4. Secrets Management
Kubernetes Secrets are base64-encoded (not encrypted) by default in etcd. This means anyone with etcd access can read all secrets.
□ Encrypt secrets at rest in etcd using KMS encryption provider
□ Prefer external secret stores (AWS Secrets Manager, Vault) with External Secrets Operator
□ Avoid putting secrets in environment variables — use mounted secret files
□ Don't log secret values (prevent accidental exposure in logs)
□ Rotate secrets regularly
□ Use RBAC to restrict which pods can read which secrets
etcd encryption at rest
# /etc/kubernetes/encryption-config.yaml
apiVersion: apiserver.config.k8s.io/v1
kind: EncryptionConfiguration
resources:
- resources:
- secrets
providers:
- aescbc:
keys:
- name: key1
secret: <base64-encoded-32-byte-key>
- identity: {} # Fallback for unencrypted secrets during migration
External Secrets Operator
# Sync from AWS Secrets Manager
apiVersion: external-secrets.io/v1beta1
kind: ExternalSecret
metadata:
name: app-secrets
namespace: production
spec:
refreshInterval: 1h
secretStoreRef:
name: aws-secrets-manager
kind: SecretStore
target:
name: app-secrets # Kubernetes Secret name
data:
- secretKey: DATABASE_URL
remoteRef:
key: production/app/database-url
- secretKey: API_KEY
remoteRef:
key: production/app/api-key
5. Image Security
□ Only deploy images from trusted registries
□ Use image digest pinning (not just tags): myapp@sha256:abc123...
□ Scan images for CVEs before deployment (Trivy, Snyk, Grype)
□ Admission controller rejects images with critical vulnerabilities
□ Sign images with cosign (supply chain security)

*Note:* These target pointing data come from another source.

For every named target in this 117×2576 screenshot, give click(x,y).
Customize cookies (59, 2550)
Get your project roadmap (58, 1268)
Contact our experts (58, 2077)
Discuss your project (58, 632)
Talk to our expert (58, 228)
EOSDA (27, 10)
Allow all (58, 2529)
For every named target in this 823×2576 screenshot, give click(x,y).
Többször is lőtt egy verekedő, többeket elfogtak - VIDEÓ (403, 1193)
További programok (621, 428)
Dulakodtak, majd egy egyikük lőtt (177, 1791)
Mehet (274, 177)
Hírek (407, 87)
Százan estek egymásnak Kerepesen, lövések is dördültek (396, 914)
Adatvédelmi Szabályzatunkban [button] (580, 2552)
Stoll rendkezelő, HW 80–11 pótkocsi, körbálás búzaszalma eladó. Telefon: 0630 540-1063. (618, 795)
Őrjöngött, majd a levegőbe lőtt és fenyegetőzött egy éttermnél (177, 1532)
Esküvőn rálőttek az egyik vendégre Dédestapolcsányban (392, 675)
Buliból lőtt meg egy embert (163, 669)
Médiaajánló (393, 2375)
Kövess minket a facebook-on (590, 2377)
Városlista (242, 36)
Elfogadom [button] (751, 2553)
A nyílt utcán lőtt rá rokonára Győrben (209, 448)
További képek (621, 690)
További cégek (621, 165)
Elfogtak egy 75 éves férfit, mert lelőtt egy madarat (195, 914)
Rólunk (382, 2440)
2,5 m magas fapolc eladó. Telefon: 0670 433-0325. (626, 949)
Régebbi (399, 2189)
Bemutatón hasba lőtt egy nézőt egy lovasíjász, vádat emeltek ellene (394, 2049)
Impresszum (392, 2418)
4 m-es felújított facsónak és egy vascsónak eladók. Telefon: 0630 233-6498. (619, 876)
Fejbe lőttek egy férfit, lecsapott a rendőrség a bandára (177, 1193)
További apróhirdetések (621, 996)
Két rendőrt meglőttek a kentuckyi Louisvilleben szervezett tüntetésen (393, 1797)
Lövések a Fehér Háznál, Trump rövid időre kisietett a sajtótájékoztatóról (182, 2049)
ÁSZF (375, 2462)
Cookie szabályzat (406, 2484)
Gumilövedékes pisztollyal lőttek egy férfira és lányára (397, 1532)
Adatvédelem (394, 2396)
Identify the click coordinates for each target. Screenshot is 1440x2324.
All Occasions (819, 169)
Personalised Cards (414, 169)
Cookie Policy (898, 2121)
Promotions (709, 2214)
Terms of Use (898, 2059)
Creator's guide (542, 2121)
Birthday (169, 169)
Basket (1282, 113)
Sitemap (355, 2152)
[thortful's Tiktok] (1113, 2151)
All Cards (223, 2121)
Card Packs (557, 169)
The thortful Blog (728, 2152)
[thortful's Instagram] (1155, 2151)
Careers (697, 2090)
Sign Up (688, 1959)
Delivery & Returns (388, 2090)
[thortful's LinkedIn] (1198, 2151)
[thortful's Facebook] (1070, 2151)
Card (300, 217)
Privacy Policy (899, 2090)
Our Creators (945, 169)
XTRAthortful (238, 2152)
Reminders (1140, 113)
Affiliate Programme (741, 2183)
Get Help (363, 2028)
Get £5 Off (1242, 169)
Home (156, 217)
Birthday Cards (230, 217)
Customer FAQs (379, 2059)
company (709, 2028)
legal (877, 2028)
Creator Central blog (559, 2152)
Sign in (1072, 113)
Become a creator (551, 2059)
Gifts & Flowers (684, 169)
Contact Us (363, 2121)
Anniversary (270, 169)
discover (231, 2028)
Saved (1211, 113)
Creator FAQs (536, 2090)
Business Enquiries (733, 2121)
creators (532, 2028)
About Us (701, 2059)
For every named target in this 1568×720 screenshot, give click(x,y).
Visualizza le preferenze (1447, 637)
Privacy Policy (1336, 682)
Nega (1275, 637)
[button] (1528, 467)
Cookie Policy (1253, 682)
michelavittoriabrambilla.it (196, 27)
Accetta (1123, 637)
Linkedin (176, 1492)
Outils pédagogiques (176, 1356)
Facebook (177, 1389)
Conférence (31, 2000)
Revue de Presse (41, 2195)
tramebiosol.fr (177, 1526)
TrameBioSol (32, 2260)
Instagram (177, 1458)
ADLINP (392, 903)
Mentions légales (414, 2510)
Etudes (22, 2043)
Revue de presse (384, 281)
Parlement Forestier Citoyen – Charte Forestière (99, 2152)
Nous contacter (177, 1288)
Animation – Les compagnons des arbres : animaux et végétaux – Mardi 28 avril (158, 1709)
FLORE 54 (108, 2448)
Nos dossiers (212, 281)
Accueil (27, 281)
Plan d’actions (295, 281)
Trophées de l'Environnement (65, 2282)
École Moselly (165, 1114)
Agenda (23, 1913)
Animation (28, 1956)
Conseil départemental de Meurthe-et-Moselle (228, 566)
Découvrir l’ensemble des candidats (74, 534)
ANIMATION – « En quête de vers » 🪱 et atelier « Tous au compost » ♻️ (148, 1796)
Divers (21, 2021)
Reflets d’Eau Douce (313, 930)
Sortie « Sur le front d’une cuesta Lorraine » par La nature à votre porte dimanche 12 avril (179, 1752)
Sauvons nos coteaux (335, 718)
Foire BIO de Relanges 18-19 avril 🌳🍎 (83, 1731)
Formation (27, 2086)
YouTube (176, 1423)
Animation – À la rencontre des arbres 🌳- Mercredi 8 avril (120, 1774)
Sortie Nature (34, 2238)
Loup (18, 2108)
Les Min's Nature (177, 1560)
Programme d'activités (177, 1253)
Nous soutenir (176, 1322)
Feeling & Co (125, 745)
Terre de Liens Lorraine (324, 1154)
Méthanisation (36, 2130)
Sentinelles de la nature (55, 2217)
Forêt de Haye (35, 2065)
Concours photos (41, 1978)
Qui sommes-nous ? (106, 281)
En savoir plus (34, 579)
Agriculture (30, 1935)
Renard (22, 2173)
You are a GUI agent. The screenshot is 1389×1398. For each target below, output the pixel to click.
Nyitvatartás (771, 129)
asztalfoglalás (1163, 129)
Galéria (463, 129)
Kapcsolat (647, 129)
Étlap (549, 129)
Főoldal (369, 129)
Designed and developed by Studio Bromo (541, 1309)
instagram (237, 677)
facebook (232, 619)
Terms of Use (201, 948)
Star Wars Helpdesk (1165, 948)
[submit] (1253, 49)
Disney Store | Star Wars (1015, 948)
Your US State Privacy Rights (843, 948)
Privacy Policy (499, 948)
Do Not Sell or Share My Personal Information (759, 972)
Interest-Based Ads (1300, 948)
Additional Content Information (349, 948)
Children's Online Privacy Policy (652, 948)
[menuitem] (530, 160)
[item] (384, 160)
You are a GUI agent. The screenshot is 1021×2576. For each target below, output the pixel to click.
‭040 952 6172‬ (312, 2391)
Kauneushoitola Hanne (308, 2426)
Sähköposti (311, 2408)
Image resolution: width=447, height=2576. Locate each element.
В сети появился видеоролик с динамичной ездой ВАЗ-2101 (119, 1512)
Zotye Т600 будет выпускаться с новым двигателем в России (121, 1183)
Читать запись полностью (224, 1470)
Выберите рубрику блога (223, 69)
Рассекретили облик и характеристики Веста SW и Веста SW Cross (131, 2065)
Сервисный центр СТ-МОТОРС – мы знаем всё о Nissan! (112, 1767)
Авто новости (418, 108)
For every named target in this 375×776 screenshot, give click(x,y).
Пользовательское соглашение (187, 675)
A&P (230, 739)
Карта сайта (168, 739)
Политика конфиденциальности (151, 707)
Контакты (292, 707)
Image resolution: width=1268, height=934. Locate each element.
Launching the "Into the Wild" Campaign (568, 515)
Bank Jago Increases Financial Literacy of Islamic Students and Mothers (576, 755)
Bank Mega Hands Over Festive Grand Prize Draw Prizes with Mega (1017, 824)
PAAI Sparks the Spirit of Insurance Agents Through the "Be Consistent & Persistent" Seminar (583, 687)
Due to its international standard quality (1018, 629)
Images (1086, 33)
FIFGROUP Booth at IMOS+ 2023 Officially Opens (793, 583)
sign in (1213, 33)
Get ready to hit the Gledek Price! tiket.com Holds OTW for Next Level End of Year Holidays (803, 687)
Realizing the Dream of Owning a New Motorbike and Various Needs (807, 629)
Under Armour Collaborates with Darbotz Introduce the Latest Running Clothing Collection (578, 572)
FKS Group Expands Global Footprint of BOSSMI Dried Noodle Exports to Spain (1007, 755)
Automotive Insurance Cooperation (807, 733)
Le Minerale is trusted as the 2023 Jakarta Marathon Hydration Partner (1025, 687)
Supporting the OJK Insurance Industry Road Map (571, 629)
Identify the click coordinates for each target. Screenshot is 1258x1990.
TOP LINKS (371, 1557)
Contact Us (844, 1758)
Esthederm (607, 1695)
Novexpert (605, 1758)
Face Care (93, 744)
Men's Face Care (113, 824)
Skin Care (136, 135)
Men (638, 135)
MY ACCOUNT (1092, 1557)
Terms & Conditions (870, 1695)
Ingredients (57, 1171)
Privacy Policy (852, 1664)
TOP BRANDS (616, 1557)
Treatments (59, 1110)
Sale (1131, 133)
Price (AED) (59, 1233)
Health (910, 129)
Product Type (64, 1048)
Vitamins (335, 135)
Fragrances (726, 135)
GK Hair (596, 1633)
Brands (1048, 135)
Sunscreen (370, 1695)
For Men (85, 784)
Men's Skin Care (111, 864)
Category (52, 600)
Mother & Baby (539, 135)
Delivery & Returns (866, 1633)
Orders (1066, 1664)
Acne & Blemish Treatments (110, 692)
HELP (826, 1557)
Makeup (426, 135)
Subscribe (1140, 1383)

□ Never use :latest tag in production
# Pin to digest instead of tag
spec:
containers:
- name: app
image: myregistry.com/myapp@sha256:abc123def456... # Immutable
Image scanning with admission controller (Kyverno)
apiVersion: kyverno.io/v1
kind: ClusterPolicy
metadata:
name: require-image-signature
spec:
validationFailureAction: Enforce
rules:
- name: verify-signature
match:
resources:
kinds: [Pod]
verifyImages:
- imageReferences:
- "myregistry.com/myapp:*"
attestors:
- entries:
- keyless:
subject: "https://github.com/my-org/my-repo/.github/workflows/build.yaml@refs/heads/main"
issuer: "https://token.actions.githubusercontent.com"
6. API Server Security
□ API server not exposed publicly (behind VPN or private subnet)
□ Anonymous authentication disabled: --anonymous-auth=false
□ Audit logging enabled on API server
□ Admission controllers enabled: NodeRestriction, AlwaysPullImages, PodSecurity
□ API server authorization mode includes RBAC: --authorization-mode=Node,RBAC
7. Running kube-bench
kube-bench runs the CIS Kubernetes Benchmark checks automatically:
# Run against current cluster
kubectl apply -f https://raw.githubusercontent.com/aquasecurity/kube-bench/main/job.yaml
kubectl logs -f job.kube-bench
# Or run locally
docker run --rm \
-v $(which kubectl):/usr/local/mount-from-host/bin/kubectl \
-v ~/.kube:/root/.kube \
aquasec/kube-bench:latest \
--config-dir /opt/kube-bench/cfg \
--config /opt/kube-bench/cfg/config.yaml
kube-bench outputs pass/fail/warn for each CIS benchmark check with remediation instructions. Run it after initial deployment and after major upgrades.